Problem loading a dynamic quantized distilbert model.
See original GitHub issueHello and thanks for your awesome library,
Environment info
transformers
version: 3.0.2- Platform: Linux-4.15.0-117-generic-x86_64-with-Ubuntu-18.04-bionic
- Python version: 3.6.9
- PyTorch version (GPU?): 1.6.0 (False)
- Using GPU in script?: No
- Using distributed or parallel set-up in script?: No
Who can help
Information
I’m trying to optimize a fine-tuned (for token classification, NER) distilBert model through Dynamic Quantization. I use this line:
quantized_model = torch.quantization.quantize_dynamic(model, {torch.nn.Linear}, dtype=torch.qint8)
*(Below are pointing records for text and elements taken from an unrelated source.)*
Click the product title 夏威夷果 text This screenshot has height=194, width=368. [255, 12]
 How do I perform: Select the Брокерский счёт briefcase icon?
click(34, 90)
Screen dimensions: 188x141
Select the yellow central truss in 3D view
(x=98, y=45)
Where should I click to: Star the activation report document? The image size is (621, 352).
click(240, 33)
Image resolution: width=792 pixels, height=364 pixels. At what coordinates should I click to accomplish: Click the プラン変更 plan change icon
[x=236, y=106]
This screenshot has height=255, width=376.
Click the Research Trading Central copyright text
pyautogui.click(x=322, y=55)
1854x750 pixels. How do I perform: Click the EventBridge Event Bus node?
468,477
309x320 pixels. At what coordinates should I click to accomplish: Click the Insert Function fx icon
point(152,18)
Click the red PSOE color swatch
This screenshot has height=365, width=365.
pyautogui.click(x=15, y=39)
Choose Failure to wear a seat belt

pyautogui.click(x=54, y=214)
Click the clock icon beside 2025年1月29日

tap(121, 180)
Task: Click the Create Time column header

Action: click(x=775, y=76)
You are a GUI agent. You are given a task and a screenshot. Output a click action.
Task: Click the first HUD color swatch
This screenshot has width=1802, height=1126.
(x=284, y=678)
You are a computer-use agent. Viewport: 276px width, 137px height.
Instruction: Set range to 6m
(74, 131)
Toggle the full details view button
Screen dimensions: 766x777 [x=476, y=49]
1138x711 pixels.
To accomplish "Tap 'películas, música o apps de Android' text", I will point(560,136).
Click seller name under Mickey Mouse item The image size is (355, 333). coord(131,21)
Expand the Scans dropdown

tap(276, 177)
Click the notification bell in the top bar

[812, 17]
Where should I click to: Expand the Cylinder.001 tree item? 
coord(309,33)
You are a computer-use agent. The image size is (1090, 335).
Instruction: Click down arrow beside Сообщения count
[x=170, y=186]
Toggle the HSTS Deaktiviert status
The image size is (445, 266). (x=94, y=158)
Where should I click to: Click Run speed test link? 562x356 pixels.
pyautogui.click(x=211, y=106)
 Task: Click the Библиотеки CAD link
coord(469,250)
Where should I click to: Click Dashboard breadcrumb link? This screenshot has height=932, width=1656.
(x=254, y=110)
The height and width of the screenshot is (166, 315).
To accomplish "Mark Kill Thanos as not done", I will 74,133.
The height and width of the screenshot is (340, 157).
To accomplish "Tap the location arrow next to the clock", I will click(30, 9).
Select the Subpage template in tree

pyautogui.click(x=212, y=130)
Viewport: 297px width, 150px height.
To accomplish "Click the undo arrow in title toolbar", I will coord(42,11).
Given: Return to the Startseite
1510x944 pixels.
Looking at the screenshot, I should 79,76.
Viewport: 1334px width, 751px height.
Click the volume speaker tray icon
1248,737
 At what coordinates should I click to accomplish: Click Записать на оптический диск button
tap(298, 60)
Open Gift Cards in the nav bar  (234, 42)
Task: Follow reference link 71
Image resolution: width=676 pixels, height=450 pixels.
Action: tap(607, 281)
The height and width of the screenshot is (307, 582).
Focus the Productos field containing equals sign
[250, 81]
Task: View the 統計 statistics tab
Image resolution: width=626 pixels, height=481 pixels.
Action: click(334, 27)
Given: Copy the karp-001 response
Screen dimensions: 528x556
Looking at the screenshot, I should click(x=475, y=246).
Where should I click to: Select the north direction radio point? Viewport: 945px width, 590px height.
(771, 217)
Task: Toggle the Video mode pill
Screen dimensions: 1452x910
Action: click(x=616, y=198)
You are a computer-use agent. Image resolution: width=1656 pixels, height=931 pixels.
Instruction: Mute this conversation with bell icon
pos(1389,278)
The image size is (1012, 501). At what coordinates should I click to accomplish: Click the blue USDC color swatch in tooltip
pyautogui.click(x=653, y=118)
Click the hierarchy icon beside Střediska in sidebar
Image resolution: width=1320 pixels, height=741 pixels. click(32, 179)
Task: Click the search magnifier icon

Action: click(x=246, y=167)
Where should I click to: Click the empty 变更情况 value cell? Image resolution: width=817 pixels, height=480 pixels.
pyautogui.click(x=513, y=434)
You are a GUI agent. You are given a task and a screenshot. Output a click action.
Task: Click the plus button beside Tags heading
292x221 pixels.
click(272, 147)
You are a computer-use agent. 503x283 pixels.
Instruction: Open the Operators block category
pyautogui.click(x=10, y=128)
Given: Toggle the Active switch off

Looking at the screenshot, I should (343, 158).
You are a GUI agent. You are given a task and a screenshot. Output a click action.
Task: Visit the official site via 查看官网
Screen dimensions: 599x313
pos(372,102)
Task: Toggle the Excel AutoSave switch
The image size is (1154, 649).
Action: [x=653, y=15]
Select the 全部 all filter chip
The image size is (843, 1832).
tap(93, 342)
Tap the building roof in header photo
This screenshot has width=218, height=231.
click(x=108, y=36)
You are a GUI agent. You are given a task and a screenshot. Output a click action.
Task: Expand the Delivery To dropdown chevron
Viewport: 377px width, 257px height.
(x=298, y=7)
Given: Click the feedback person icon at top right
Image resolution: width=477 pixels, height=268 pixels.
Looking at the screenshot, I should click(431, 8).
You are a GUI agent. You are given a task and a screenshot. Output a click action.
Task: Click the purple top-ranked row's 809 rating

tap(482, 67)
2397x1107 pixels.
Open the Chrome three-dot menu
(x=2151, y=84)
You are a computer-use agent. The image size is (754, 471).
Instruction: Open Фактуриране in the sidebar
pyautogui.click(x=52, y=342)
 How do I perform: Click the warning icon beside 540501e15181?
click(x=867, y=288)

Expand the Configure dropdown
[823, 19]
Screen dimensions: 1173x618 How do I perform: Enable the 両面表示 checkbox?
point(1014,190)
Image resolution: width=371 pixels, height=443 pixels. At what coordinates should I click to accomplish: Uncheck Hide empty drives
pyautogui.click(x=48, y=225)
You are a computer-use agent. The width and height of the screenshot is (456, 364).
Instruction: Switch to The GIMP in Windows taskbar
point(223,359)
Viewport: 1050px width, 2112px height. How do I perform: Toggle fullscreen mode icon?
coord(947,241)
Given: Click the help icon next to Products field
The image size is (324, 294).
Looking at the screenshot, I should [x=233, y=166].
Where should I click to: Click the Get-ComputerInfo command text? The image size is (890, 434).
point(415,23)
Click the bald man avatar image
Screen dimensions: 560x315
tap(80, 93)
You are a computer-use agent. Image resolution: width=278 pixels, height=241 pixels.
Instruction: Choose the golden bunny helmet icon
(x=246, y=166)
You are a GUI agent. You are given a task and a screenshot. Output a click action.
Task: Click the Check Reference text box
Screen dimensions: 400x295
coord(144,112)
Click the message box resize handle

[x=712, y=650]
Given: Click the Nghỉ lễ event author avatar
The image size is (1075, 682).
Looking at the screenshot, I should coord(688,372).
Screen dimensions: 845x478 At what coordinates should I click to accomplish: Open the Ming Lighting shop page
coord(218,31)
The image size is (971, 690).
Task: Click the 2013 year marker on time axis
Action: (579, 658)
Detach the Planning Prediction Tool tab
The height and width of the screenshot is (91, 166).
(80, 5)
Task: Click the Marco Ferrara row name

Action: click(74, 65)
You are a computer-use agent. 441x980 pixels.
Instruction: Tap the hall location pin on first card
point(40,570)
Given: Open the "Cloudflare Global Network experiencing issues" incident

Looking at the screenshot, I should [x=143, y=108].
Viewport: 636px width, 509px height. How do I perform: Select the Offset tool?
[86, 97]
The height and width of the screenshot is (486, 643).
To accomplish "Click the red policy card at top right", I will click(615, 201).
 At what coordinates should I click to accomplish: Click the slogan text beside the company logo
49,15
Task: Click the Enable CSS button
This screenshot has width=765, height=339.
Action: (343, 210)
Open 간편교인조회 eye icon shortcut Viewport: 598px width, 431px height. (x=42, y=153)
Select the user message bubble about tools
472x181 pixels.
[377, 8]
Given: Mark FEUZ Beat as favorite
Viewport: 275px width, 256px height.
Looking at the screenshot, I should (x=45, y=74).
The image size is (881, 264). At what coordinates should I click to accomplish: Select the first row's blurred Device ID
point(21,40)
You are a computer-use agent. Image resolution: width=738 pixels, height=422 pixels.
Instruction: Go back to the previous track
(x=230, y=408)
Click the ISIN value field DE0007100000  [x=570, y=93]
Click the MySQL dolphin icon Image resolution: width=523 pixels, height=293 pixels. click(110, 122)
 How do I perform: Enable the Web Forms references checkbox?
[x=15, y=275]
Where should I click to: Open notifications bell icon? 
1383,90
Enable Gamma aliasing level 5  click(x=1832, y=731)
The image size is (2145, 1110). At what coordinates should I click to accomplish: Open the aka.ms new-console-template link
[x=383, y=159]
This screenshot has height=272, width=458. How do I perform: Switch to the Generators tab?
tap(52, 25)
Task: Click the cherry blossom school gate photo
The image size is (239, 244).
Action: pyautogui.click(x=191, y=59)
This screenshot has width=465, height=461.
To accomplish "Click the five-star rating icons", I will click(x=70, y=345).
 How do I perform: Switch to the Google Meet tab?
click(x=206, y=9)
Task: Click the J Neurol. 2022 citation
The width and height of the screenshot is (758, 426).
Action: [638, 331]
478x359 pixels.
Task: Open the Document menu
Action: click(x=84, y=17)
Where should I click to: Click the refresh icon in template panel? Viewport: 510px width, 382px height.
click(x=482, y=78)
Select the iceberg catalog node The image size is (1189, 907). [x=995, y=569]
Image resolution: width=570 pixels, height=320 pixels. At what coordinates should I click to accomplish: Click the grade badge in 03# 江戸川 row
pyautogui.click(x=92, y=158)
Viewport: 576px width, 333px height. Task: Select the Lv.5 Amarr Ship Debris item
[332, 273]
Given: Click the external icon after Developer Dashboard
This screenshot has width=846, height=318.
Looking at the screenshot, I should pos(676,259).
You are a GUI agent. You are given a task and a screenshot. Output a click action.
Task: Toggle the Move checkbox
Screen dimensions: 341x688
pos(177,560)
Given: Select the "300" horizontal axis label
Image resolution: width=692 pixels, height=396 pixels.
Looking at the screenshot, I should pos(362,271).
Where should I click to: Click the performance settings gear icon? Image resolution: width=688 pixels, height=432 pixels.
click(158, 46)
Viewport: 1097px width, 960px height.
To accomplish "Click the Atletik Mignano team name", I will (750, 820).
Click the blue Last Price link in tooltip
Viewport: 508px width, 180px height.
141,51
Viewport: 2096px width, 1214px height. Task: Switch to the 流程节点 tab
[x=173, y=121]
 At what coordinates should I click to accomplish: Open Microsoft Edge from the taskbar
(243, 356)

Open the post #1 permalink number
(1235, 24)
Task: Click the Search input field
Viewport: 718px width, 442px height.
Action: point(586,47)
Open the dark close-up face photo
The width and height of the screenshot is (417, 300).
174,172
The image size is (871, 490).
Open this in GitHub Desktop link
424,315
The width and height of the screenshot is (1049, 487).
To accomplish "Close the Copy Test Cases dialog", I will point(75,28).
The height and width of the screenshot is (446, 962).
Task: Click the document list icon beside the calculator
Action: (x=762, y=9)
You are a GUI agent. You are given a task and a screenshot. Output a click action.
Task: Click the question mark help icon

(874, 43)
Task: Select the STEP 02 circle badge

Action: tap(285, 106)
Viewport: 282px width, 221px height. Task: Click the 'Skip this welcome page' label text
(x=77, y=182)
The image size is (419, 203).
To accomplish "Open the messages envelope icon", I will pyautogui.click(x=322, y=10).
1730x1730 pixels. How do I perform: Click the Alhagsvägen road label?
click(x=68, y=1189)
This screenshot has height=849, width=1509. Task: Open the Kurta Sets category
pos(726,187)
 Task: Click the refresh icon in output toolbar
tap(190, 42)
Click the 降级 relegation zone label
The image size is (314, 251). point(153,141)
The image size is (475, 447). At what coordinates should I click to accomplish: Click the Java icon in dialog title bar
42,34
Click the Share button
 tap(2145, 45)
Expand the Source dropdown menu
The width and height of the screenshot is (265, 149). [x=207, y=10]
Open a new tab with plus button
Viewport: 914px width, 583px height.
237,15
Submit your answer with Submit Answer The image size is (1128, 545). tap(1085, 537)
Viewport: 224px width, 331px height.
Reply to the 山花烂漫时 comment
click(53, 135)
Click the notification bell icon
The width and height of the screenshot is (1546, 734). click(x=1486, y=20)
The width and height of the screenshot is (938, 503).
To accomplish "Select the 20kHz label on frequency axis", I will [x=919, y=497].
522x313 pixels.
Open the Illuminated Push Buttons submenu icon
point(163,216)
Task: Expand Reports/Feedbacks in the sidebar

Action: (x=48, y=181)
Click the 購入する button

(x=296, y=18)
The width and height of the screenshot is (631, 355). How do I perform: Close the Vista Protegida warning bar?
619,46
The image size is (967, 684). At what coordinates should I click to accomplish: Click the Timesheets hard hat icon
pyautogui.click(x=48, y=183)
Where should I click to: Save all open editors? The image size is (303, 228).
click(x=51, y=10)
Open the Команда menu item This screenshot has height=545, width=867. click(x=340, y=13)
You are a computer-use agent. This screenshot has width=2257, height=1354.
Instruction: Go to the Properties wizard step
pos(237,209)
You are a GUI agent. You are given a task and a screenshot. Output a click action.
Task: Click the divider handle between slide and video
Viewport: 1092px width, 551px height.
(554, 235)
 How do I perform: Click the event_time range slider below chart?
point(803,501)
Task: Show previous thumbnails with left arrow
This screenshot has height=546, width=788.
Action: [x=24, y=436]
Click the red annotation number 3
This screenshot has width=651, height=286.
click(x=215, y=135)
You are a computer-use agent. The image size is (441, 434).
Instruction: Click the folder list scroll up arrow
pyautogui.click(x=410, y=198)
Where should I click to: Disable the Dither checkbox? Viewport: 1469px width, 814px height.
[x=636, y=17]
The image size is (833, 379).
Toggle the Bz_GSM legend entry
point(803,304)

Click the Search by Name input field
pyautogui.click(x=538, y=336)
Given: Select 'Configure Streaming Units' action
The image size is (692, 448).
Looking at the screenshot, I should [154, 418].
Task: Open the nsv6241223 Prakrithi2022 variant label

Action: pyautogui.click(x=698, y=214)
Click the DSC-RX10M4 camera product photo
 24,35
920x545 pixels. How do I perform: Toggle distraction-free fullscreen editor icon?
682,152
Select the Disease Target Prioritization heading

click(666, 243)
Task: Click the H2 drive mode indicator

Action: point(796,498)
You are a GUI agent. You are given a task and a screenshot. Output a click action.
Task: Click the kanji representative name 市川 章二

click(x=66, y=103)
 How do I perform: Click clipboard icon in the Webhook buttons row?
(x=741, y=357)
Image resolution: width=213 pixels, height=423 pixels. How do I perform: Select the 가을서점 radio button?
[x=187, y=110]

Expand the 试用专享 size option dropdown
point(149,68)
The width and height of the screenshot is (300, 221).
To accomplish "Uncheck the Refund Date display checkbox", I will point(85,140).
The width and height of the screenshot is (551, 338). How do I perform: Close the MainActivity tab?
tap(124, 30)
The model size goes from: 540 MB to 411 MB.
The quantized model works fine when I use it straight away in the script to make predictions, however I’m having trouble saving it and reloading it. I tried few things, first using save_pretrained:
quantized_model.save_pretrained(quantized_output_dir)
And then loading it using:
model = AutoModelForTokenClassification.from_pretrained(quantized_output_dir)
When I use it to make predictions, I get the warning:
Some weights of the model checkpoint at data/model3/quantized3/ were not used when initializing DistilBertForTokenClassification: ['distilbert.transformer.layer.0.attention.q_lin.scale', 'distilbert.transformer.layer.0.attention.q_lin.zero_point', 'distilbert.transformer.layer.0.attention.q_lin._packed_params.dtype', 'distilbert.transformer.layer.0.attention.q_lin._packed_params._packed_params', 'distilbert.transformer.layer.0.attention.k_lin.scale', 'distilbert.transformer.layer.0.attention.k_lin.zero_point', 'distilbert.transformer.layer.0.attention.k_lin._packed_params.dtype', 'distilbert.transformer.layer.0.attention.k_lin._packed_params._packed_params', 'distilbert.transformer.layer.0.attention.v_lin.scale', 'distilbert.transformer.layer.0.attention.v_lin.zero_point', 'distilbert.transformer.layer.0.attention.v_lin._packed_params.dtype', 'distilbert.transformer.layer.0.attention.v_lin._packed_params._packed_params', 'distilbert.transformer.layer.0.attention.out_lin.scale', 'distilbert.transformer.layer.0.attention.out_lin.zero_point', 'distilbert.transformer.layer.0.attention.out_lin._packed_params.dtype', 'distilbert.transformer.layer.0.attention.out_lin._packed_params._packed_params', 'distilbert.transformer.layer.0.ffn.lin1.scale', 'distilbert.transformer.layer.0.ffn.lin1.zero_point', 'distilbert.transformer.layer.0.ffn.lin1._packed_params.dtype', 'distilbert.transformer.layer.0.ffn.lin1._packed_params._packed_params', 'distilbert.transformer.layer.0.ffn.lin2.scale', 'distilbert.transformer.layer.0.ffn.lin2.zero_point', 'distilbert.transformer.layer.0.ffn.lin2._packed_params.dtype', 'distilbert.transformer.layer.0.ffn.lin2._packed_params._packed_params', 'distilbert.transformer.layer.1.attention.q_lin.scale',
For all the layers. And of course I got wrong predictions because it’s as if the model isn’t fine-tuned.
I tried saving it using:
torch.save(quantized_model.state_dict(), path)
loading it using:
config = DistilBertConfig.from_pretrained("distilbert-base-multilingual-cased", num_labels=5)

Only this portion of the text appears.